C)     change in the dependent variable per time period is b1.

答案和详解如下:

Q1. David Wellington, CFA, has estimated the following log-linear trend model: LN(xt) = b0 + b1t + εt. Using six years of quarterly observations, 2001:I to 2006:IV, Wellington gets the following estimated equation: LN(xt) = 1.4 + 0.02t.
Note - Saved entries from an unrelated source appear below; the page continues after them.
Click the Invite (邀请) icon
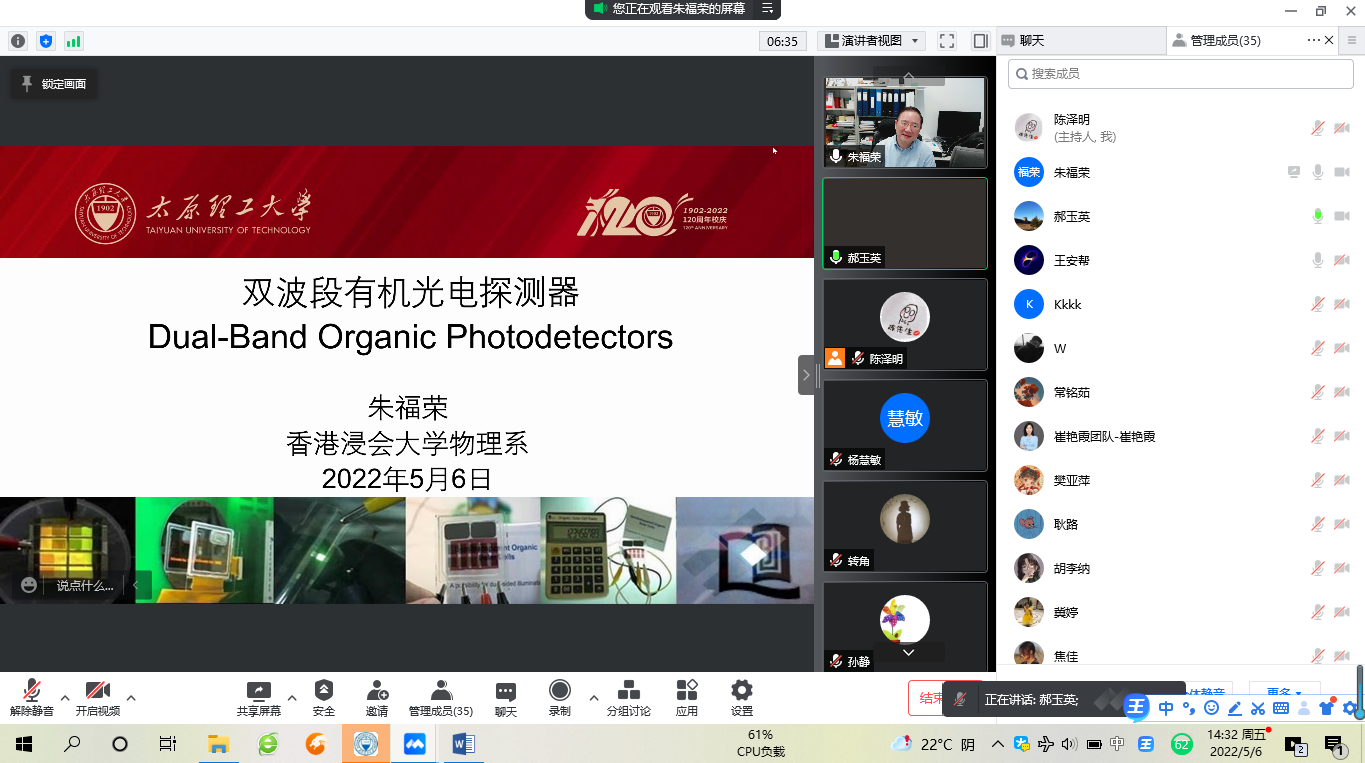The image size is (1365, 763). coord(377,691)
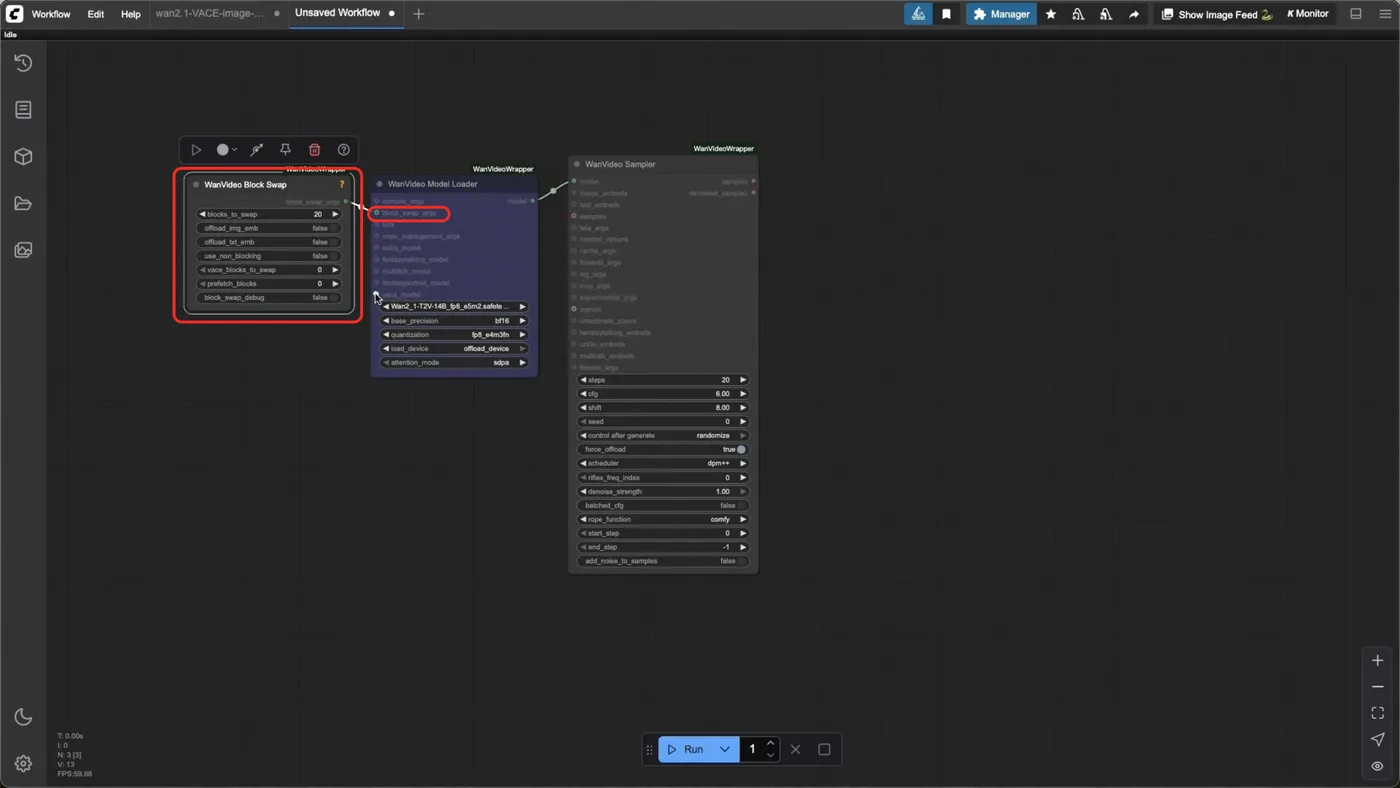1400x788 pixels.
Task: Toggle offload_img_emb in Block Swap node
Action: click(x=268, y=228)
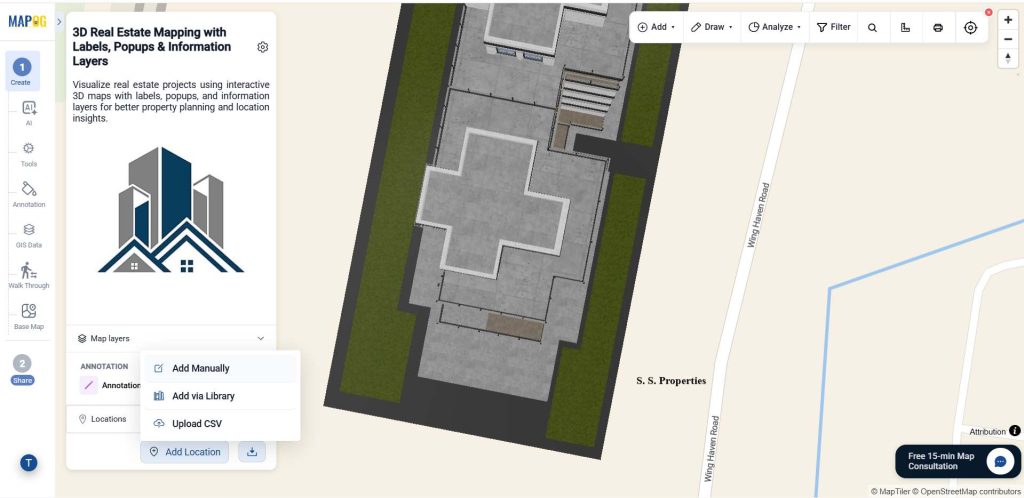Open the Filter button
1024x498 pixels.
point(833,27)
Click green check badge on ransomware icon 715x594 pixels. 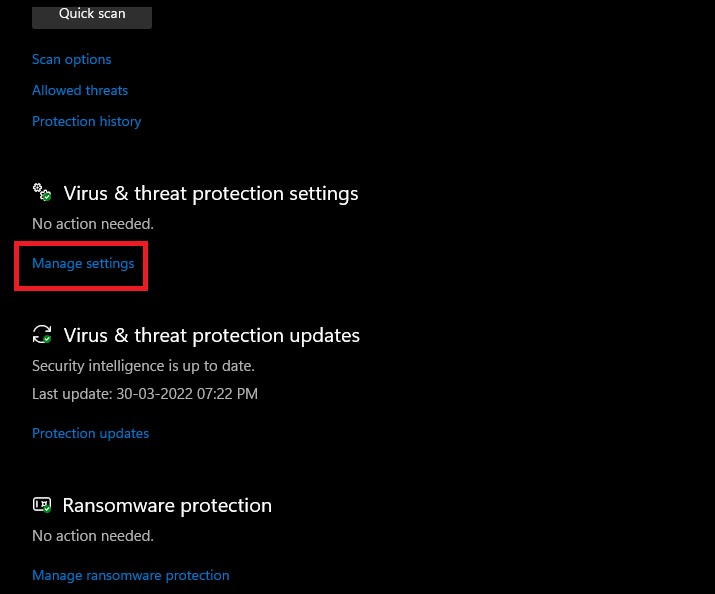pos(46,509)
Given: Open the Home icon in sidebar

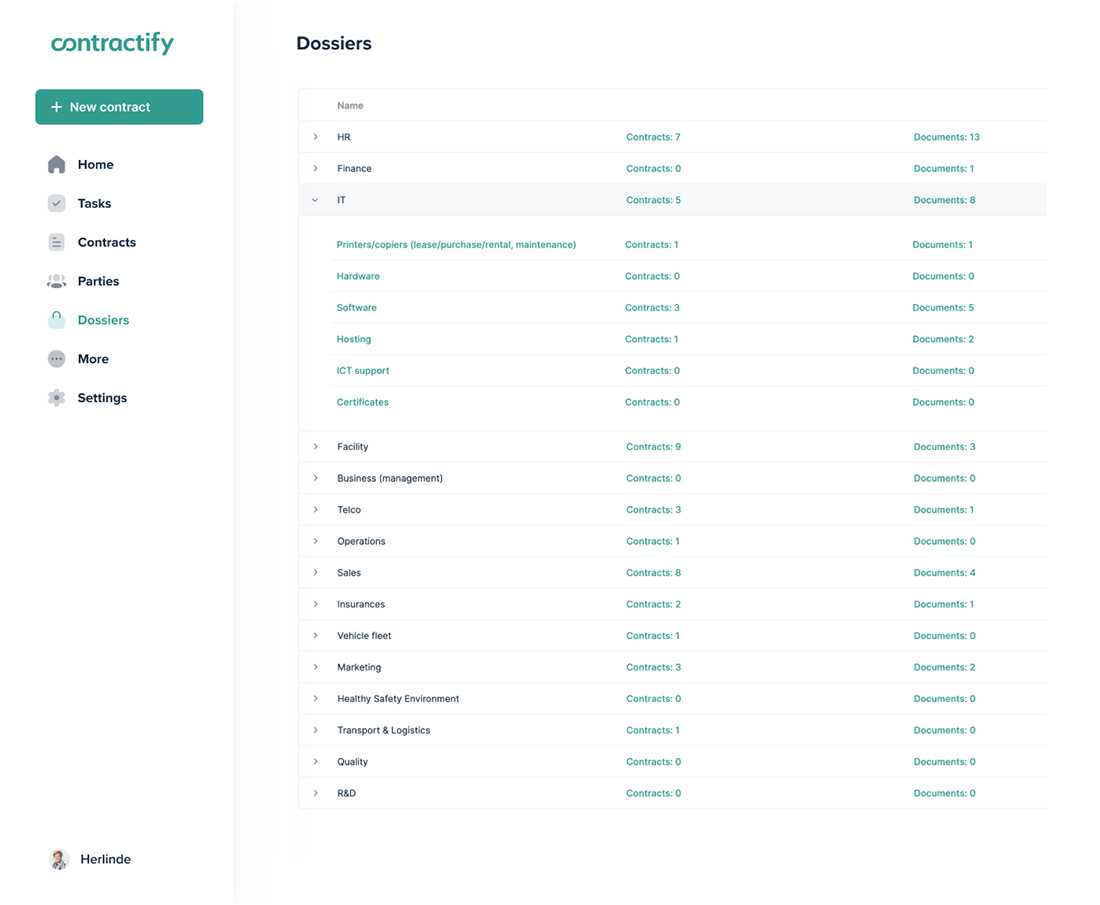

The first out-of-sample forecast of xt for 2007:I is closest to:

A)   6.69.

B)   1.88.

C)   4.14.

Correct answer is A)

Wellington’s out-of-sample forecast of LN(xt) is 1.9 = 1.4 + 0.02 × 25, and e1.9 = 6.69.

Q2. Modeling the trend in a time series of a variable that grows at a constant rate with continuous compounding is best done with:

A)    a moving average model.

B)    a log-linear transformation of the time series.

C)    simple linear regression.

Correct answer is B)

The log-linear transformation of a series that grows at a constant rate with continuous compounding (exponential growth) will cause the transformed series to be linear.

Q3. In the time series model: yt=b0 + b1 t + εt, t=1,2,…,T, the:

A)     disturbance terms are autocorrelated.

B)     disturbance term is mean-reverting.

C)     change in the dependent variable per time period is b1.

Correct answer is C)

The slope is the change in the dependent variable per unit of time. The intercept is the estimate of the value of the dependent variable before the time series begins. The disturbance term should be independent and identically distributed. There is no reason to expect the disturbance term to be mean-reverting, and if the residuals are autocorrelated, the research should correct for that problem.